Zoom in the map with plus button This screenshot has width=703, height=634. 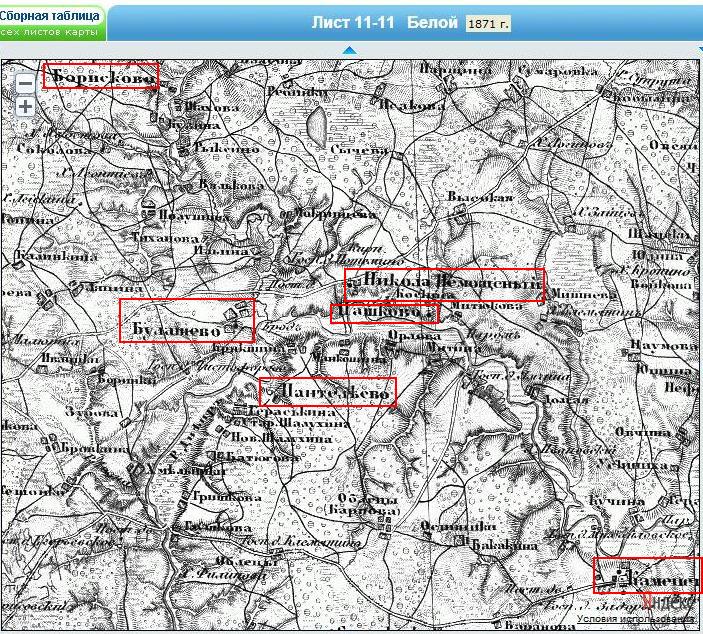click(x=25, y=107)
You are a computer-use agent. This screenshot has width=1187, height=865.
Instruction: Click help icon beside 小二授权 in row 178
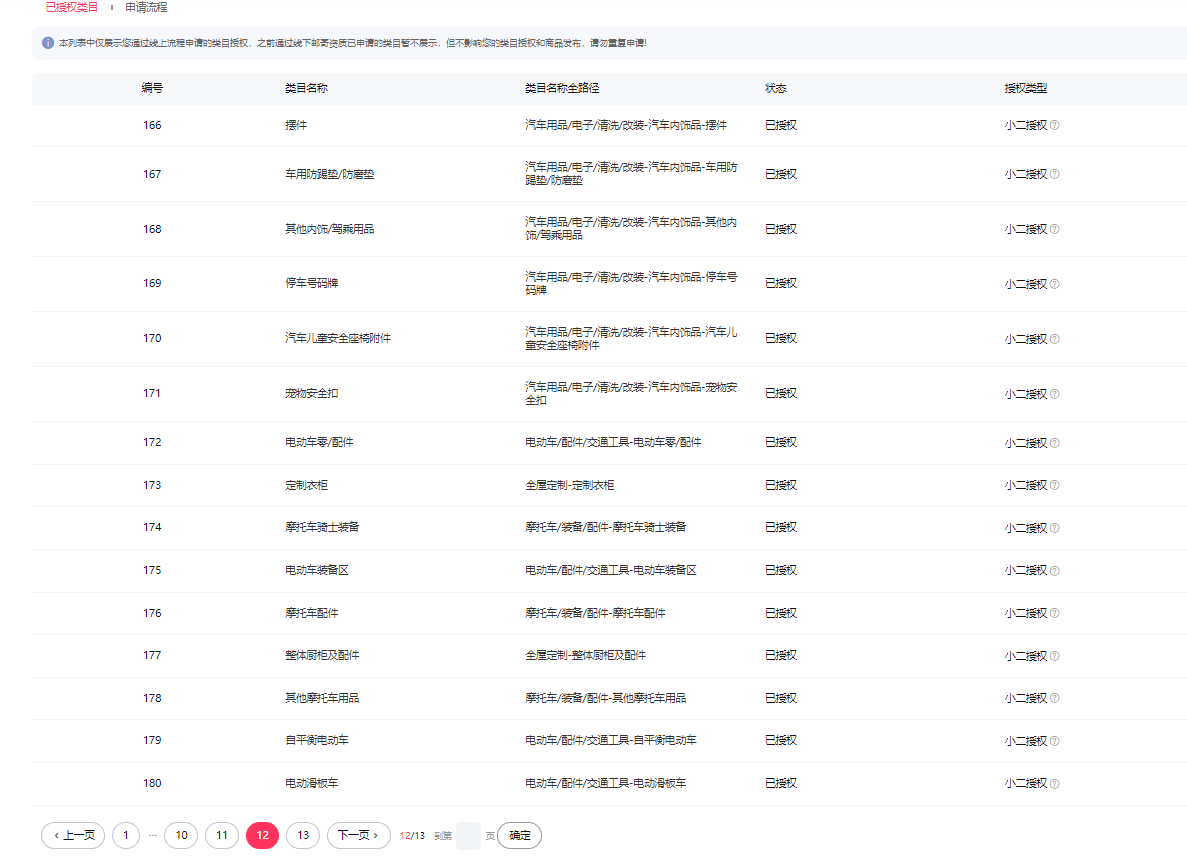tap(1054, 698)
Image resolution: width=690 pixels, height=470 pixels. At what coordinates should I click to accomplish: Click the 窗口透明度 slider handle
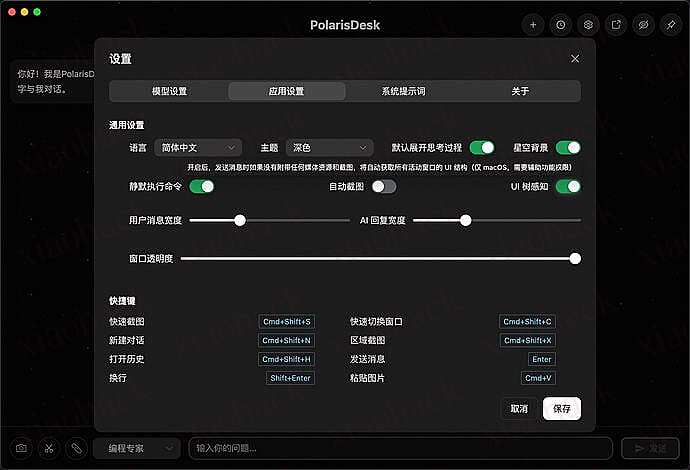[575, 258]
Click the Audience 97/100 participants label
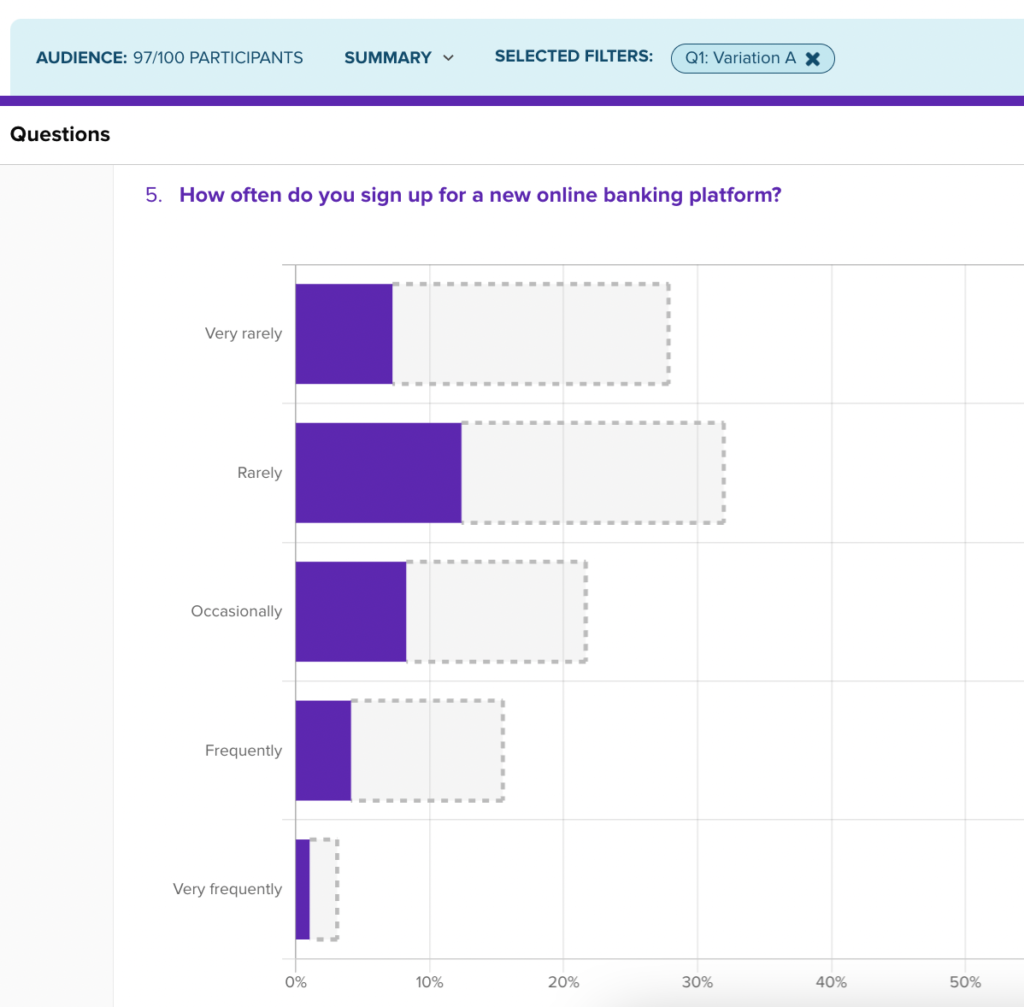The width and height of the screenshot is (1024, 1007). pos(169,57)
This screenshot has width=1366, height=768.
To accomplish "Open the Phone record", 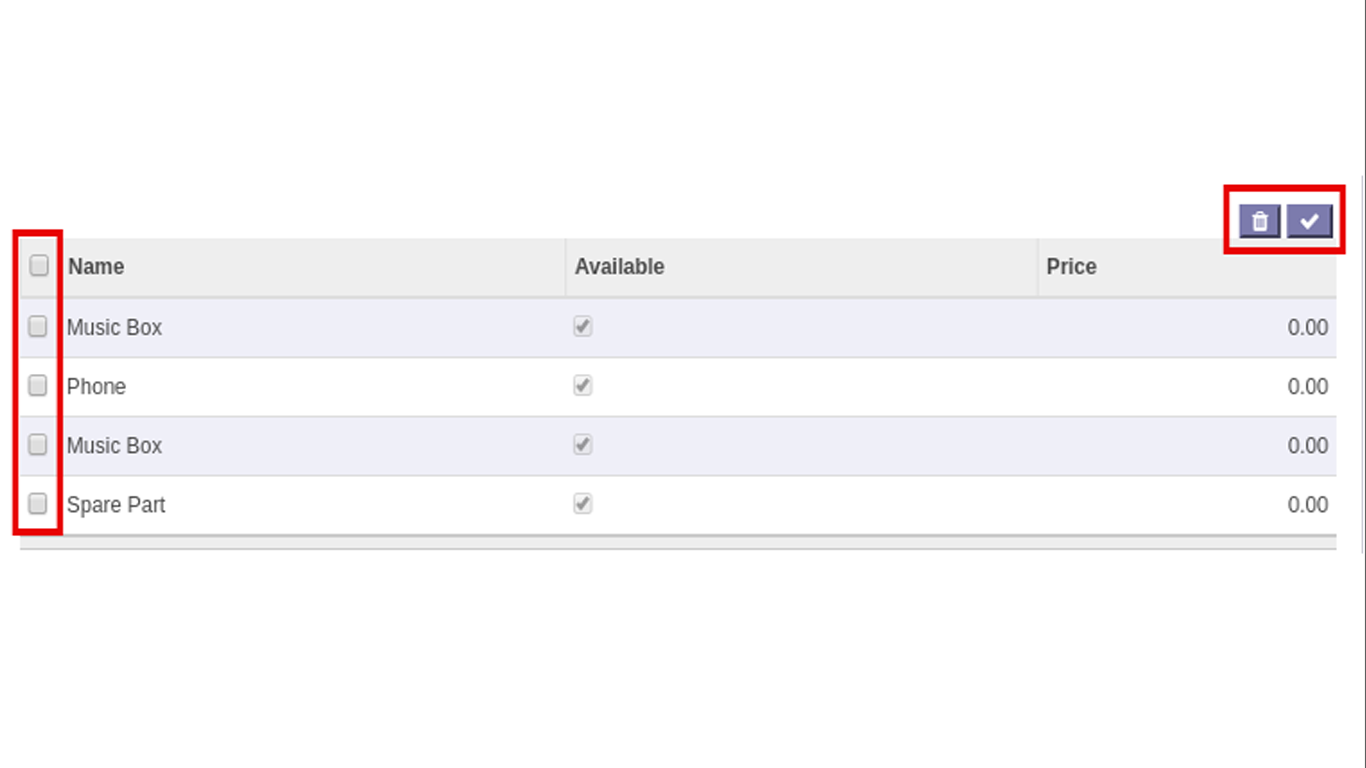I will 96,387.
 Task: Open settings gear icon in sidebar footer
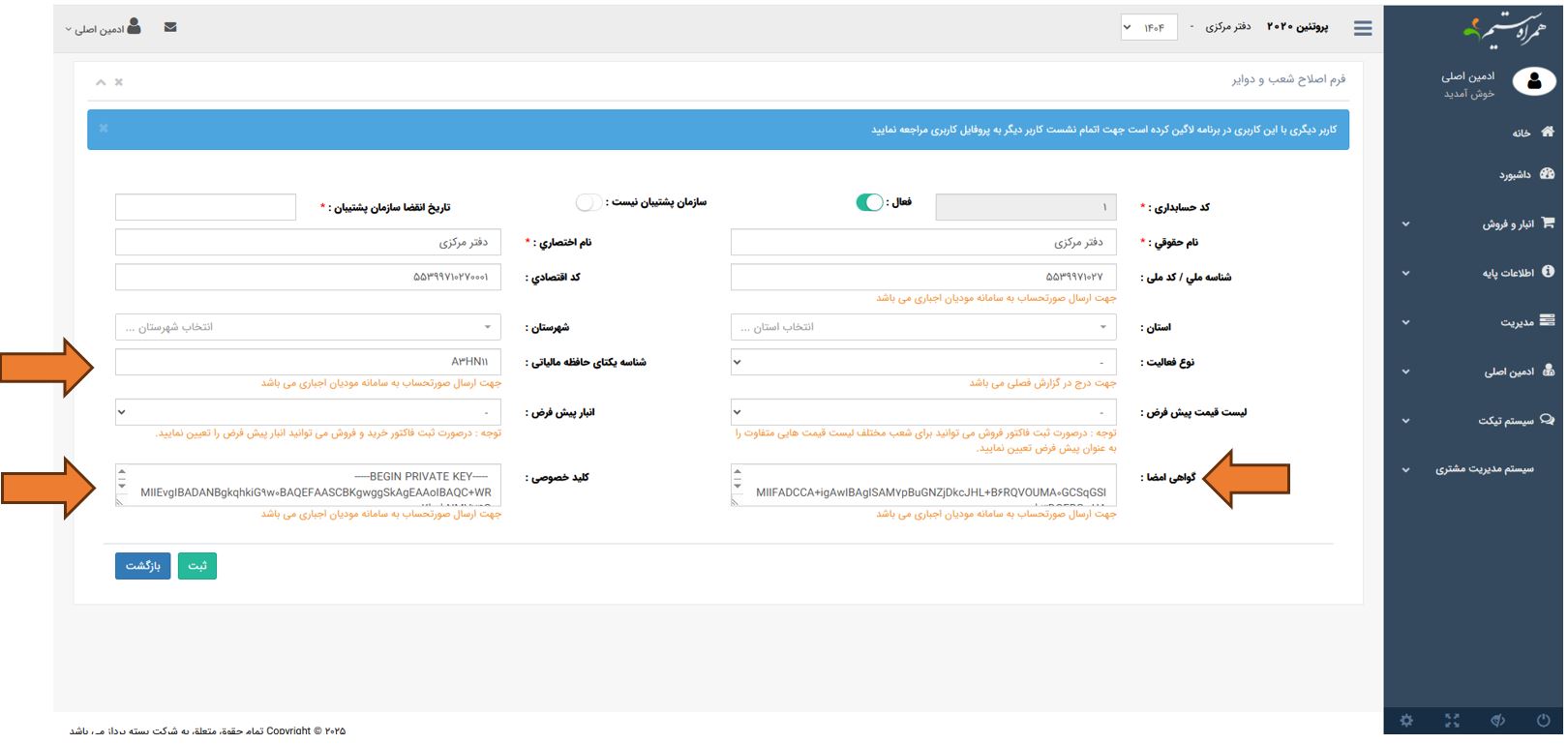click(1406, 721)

########################################

* [AIM]
Could you update everything from "Image resolution: width=690" down to "The width and" by putting "slider thumb" in place of "slider handle" and keeping everything else the same? Return only those lines, and leave the pictures out.

* [WRITTEN ANSWER]
Image resolution: width=690 pixels, height=470 pixels. At what coordinates should I click to accomplish: Click the 窗口透明度 slider thumb
[575, 258]
Click the Audience 97/100 participants label
The width and height of the screenshot is (1024, 1007). pos(169,57)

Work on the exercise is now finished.